### EXERCISE DATA
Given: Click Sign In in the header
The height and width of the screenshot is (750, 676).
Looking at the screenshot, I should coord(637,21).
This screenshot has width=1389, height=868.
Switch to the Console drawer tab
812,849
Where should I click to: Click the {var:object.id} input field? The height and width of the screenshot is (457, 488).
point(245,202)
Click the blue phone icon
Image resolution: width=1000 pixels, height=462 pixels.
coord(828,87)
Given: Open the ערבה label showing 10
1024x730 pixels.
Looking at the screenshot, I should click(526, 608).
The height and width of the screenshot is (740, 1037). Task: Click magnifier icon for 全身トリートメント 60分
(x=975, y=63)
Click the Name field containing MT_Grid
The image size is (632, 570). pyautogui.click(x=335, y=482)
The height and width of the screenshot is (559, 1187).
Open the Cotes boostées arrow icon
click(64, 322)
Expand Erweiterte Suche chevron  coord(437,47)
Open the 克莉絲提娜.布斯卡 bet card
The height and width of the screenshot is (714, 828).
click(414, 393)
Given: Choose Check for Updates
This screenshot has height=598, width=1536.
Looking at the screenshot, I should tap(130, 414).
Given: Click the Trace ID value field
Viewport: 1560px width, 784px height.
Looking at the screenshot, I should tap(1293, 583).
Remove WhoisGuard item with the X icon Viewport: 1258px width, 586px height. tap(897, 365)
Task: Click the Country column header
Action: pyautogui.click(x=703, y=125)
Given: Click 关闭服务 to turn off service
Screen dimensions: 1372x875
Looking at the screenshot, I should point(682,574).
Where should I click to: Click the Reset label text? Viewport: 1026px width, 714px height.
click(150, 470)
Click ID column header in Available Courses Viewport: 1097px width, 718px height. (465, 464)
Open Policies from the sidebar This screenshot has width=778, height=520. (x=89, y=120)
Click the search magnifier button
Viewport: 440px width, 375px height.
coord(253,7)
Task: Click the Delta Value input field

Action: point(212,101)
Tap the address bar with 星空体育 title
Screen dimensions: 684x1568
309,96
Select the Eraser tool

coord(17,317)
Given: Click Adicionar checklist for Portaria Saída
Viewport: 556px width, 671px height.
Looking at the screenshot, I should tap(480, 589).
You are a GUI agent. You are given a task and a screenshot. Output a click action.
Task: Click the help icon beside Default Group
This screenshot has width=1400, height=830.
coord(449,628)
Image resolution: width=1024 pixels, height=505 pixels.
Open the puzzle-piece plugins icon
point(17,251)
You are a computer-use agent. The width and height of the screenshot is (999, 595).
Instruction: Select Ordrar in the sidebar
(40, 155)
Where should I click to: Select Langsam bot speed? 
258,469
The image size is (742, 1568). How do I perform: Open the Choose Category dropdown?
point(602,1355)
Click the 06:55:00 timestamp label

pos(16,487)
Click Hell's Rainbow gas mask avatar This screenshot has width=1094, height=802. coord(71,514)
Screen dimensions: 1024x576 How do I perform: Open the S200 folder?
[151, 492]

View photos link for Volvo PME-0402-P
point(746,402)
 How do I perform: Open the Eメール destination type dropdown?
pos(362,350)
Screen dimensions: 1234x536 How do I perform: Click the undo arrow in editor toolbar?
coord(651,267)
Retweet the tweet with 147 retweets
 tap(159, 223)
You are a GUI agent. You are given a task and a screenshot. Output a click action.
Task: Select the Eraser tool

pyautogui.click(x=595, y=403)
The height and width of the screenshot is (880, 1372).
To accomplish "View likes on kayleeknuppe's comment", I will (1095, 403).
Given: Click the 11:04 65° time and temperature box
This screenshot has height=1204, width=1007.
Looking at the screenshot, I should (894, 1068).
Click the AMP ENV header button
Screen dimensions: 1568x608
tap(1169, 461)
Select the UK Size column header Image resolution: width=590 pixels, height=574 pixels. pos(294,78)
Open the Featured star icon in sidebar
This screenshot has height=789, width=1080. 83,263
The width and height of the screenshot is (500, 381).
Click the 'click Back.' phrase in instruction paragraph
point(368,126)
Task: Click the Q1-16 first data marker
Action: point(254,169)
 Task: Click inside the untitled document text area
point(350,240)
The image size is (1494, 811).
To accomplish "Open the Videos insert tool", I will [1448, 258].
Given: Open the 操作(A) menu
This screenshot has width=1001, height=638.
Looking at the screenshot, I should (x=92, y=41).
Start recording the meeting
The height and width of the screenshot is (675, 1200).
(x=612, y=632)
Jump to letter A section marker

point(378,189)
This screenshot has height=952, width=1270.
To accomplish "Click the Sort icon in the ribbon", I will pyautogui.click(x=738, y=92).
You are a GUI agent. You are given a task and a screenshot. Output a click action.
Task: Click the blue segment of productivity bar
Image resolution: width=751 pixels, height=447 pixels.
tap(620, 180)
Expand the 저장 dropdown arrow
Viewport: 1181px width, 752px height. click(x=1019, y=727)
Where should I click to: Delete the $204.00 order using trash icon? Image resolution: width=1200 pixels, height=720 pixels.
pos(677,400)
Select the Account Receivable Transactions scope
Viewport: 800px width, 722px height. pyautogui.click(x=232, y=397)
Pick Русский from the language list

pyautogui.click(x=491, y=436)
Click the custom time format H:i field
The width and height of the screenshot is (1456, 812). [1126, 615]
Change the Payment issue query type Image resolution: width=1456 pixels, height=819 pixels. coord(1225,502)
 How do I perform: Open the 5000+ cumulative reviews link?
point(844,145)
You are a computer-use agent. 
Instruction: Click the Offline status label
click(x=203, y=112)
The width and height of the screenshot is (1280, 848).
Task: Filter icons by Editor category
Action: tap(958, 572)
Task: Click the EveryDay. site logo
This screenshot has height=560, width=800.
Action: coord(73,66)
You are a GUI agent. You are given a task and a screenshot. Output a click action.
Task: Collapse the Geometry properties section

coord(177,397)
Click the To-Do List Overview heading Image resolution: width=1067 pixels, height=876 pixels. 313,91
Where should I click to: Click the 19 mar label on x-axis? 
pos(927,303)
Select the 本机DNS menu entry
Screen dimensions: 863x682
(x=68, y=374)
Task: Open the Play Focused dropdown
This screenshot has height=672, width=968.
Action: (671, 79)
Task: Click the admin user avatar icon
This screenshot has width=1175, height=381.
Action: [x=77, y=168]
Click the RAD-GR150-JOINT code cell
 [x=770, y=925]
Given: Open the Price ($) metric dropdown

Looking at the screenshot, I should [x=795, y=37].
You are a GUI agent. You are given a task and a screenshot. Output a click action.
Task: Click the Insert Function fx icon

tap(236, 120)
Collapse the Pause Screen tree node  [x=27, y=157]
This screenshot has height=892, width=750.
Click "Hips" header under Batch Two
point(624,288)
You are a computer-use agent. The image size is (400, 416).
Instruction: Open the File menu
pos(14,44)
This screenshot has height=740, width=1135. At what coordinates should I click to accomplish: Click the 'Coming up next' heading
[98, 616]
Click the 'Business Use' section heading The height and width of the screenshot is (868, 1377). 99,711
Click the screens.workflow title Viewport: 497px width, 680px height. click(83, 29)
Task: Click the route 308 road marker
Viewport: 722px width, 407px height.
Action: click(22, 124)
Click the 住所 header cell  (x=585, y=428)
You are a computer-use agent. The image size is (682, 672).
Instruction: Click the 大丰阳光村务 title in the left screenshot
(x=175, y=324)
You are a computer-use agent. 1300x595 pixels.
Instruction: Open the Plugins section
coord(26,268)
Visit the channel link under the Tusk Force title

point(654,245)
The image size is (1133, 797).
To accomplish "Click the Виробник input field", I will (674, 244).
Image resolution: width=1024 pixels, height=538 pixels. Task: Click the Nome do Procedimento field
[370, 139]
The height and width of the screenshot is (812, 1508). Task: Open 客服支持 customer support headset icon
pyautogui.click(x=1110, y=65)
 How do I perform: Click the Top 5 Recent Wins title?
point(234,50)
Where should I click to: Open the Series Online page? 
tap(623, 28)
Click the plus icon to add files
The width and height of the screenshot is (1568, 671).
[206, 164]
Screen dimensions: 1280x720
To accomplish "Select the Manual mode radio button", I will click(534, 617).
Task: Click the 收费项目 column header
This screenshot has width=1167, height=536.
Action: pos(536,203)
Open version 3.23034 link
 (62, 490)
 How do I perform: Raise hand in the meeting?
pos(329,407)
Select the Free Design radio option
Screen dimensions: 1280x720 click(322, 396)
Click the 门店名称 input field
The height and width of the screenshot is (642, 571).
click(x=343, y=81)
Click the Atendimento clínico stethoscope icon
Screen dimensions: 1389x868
######
▸ **TASK DETAILS**
Begin at the line that has "Click the 'click" in the entries above; stop after the line that has "The image size is (1494, 811).". Transcribe exactly those lines and no others.

▸ **ANSWER FOR THE TASK**
Click the 'click Back.' phrase in instruction paragraph
point(368,126)
Task: Click the Q1-16 first data marker
Action: point(254,169)
 Task: Click inside the untitled document text area
point(350,240)
The image size is (1494, 811).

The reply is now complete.